Parsing blocks of line comments using MGrammar

162 views Asked by At

How can I parse blocks of line comments with MGrammar?

I want to parse blocks of line comments. Line comments that are next to each should grouped in the MGraph output.

I'm having trouble grouping blocks of line comments together. My current grammar uses "\r\n\r\n" to terminate a block but that will not work in all cases such as at end of file or when I introduce other syntaxes.

Sample input could look like this:

/// This is block
/// number one

/// This is block
/// number two

My current grammar looks like this:

module MyModule
{
    language MyLanguage
    {       
        syntax Main = CommentLineBlock*;

        token CommentContent = !(
                                 '\u000A' // New Line
                                 |'\u000D' // Carriage Return
                                 |'\u0085' // Next Line
                                 |'\u2028' // Line Separator
                                 |'\u2029' // Paragraph Separator
                                );   

        token CommentLine = "///" c:CommentContent* => c;
        syntax CommentLineBlock = (CommentLine)+ "\r\n\r\n";

        interleave Whitespace = " " | "\r" | "\n";   
    }
}
1

There are 1 answers

0
Lars Corneliussen On

The Problem is, that you interleave all whitespaces - so after parsing the tokens and coming to the lexer, they just "don't exist" anymore.

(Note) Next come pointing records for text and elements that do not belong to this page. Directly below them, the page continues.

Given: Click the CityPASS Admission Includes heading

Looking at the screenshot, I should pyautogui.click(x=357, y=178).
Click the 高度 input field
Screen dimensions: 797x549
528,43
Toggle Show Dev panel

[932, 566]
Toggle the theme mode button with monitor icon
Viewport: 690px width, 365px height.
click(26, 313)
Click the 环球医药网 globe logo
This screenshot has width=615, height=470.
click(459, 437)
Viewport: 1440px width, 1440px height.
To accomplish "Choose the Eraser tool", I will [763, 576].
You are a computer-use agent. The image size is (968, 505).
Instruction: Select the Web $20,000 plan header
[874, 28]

CommentLineBlock is syntax in your case, but you need the comment-blocks to be completely consumed in tokens...

language MyLanguage
{       
    syntax Main = CommentLineBlock*;

    token LineBreak = '\u000D\u000A'
                         | '\u000A' // New Line
                         |'\u000D' // Carriage Return
                         |'\u0085' // Next Line
                         |'\u2028' // Line Separator
                         |'\u2029' // Paragraph Separator
                        ;  

    token CommentContent = !(
                             '\u000A' // New Line
                             |'\u000D' // Carriage Return
                             |'\u0085' // Next Line
                             |'\u2028' // Line Separator
                             |'\u2029' // Paragraph Separator
                            );   

    token CommentLine = "//" c:CommentContent*;
    token CommentLineBlock = c:(CommentLine LineBreak?)+ => Block {c};

    interleave Whitespace = " " | "\r" | "\n";   
}

But then the problem is, that the subtoken-rules in CommentLine won't be processed - you get plain strings parsed.

Main[
  [
    Block{
      "/// This is block\r\n/// number one\r\n"
    },
    Block{
      "/// This is block\r\n/// number two"
    }
  ]
]

I might try to find a nicer way tonight :-)